**Material shown**:
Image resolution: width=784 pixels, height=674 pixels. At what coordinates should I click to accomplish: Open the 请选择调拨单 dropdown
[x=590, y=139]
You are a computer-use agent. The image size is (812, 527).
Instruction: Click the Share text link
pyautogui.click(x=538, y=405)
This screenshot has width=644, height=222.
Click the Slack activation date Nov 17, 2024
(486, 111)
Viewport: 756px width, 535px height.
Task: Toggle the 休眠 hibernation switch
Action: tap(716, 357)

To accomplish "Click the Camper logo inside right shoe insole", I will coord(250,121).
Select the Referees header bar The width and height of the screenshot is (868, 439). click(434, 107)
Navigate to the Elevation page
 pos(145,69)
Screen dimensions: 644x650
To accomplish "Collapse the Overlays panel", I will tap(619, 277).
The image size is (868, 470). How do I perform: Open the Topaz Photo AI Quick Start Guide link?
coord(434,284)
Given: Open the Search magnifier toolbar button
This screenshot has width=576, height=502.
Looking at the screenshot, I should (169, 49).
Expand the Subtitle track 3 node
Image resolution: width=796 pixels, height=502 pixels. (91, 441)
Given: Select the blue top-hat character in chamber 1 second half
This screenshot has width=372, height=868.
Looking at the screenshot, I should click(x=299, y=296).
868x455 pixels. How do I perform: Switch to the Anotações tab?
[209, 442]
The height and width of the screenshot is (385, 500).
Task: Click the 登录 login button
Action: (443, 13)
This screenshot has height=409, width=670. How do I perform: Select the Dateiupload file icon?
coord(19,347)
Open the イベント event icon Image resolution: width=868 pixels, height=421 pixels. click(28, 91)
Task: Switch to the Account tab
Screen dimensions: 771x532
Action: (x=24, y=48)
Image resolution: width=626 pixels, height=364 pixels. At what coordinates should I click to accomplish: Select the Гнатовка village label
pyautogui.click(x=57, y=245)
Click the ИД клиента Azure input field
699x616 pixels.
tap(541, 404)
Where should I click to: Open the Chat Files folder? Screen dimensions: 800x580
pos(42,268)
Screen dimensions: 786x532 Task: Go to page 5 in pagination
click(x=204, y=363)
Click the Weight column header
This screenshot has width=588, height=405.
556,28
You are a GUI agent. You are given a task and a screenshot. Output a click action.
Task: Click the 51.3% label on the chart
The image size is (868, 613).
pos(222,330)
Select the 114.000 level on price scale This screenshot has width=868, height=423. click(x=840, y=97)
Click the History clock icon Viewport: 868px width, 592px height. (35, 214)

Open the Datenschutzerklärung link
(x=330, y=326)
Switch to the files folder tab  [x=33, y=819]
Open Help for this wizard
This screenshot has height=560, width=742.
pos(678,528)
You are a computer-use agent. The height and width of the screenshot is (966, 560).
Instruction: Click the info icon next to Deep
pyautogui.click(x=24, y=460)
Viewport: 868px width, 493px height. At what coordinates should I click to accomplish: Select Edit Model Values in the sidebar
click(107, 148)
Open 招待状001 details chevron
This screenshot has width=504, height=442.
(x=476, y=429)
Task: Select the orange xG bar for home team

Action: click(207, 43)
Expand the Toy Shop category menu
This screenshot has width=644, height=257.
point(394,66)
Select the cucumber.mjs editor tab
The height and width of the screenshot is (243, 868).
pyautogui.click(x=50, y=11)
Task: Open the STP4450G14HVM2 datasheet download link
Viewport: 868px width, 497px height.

**Work item**: Line by line, count how many lines of the entries contain the word "agent", and give only that number.

**Worked solution**: 3